### EXERCISE OBJECTIVE
Output all the data below verbatim.

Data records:
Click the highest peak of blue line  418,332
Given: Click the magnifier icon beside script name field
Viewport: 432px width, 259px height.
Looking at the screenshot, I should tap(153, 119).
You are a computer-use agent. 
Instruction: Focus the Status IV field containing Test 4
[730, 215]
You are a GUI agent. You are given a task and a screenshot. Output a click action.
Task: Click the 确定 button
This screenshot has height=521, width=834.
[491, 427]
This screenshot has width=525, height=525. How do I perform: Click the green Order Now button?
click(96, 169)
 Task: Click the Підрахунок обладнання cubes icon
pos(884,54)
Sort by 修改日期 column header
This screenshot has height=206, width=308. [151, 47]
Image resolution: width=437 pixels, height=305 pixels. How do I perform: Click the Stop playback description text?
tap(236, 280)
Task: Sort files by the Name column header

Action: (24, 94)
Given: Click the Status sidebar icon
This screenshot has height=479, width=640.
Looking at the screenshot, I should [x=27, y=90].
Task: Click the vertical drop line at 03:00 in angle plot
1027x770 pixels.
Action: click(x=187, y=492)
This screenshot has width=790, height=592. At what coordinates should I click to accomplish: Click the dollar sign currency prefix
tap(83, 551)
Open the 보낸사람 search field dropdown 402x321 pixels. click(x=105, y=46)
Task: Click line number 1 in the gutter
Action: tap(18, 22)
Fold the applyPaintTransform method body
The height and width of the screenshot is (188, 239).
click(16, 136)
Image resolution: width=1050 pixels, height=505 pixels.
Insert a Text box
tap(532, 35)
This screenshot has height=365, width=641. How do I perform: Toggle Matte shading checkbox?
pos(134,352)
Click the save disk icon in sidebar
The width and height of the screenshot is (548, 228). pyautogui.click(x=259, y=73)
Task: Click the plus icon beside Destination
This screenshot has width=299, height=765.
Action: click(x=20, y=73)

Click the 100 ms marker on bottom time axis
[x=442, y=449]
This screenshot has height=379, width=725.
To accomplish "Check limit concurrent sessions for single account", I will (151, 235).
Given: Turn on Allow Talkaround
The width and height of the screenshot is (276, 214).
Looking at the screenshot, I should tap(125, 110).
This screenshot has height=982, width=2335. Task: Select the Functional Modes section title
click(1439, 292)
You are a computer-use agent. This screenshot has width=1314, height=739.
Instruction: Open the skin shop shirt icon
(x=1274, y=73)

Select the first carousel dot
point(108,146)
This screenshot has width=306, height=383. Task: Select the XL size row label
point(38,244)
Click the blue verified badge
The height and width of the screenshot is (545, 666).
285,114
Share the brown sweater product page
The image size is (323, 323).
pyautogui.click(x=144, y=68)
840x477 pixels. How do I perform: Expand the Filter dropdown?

### RESPONSE
Click the highest peak of blue line  418,332
Given: Click the magnifier icon beside script name field
Viewport: 432px width, 259px height.
Looking at the screenshot, I should tap(153, 119).
You are a computer-use agent. 
Instruction: Focus the Status IV field containing Test 4
[730, 215]
You are a GUI agent. You are given a task and a screenshot. Output a click action.
Task: Click the 确定 button
This screenshot has height=521, width=834.
[491, 427]
This screenshot has width=525, height=525. How do I perform: Click the green Order Now button?
click(96, 169)
 Task: Click the Підрахунок обладнання cubes icon
pos(884,54)
Sort by 修改日期 column header
This screenshot has height=206, width=308. [151, 47]
Image resolution: width=437 pixels, height=305 pixels. How do I perform: Click the Stop playback description text?
tap(236, 280)
Task: Sort files by the Name column header

Action: (24, 94)
Given: Click the Status sidebar icon
This screenshot has height=479, width=640.
Looking at the screenshot, I should [x=27, y=90].
Task: Click the vertical drop line at 03:00 in angle plot
1027x770 pixels.
Action: click(x=187, y=492)
This screenshot has width=790, height=592. At what coordinates should I click to accomplish: Click the dollar sign currency prefix
tap(83, 551)
Open the 보낸사람 search field dropdown 402x321 pixels. click(x=105, y=46)
Task: Click line number 1 in the gutter
Action: tap(18, 22)
Fold the applyPaintTransform method body
The height and width of the screenshot is (188, 239).
click(16, 136)
Image resolution: width=1050 pixels, height=505 pixels.
Insert a Text box
tap(532, 35)
This screenshot has height=365, width=641. How do I perform: Toggle Matte shading checkbox?
pos(134,352)
Click the save disk icon in sidebar
The width and height of the screenshot is (548, 228). pyautogui.click(x=259, y=73)
Task: Click the plus icon beside Destination
This screenshot has width=299, height=765.
Action: click(x=20, y=73)

Click the 100 ms marker on bottom time axis
[x=442, y=449]
This screenshot has height=379, width=725.
To accomplish "Check limit concurrent sessions for single account", I will (151, 235).
Given: Turn on Allow Talkaround
The width and height of the screenshot is (276, 214).
Looking at the screenshot, I should tap(125, 110).
This screenshot has height=982, width=2335. Task: Select the Functional Modes section title
click(1439, 292)
You are a computer-use agent. This screenshot has width=1314, height=739.
Instruction: Open the skin shop shirt icon
(x=1274, y=73)

Select the first carousel dot
point(108,146)
This screenshot has width=306, height=383. Task: Select the XL size row label
point(38,244)
Click the blue verified badge
The height and width of the screenshot is (545, 666).
285,114
Share the brown sweater product page
The image size is (323, 323).
pyautogui.click(x=144, y=68)
840x477 pixels. How do I perform: Expand the Filter dropdown?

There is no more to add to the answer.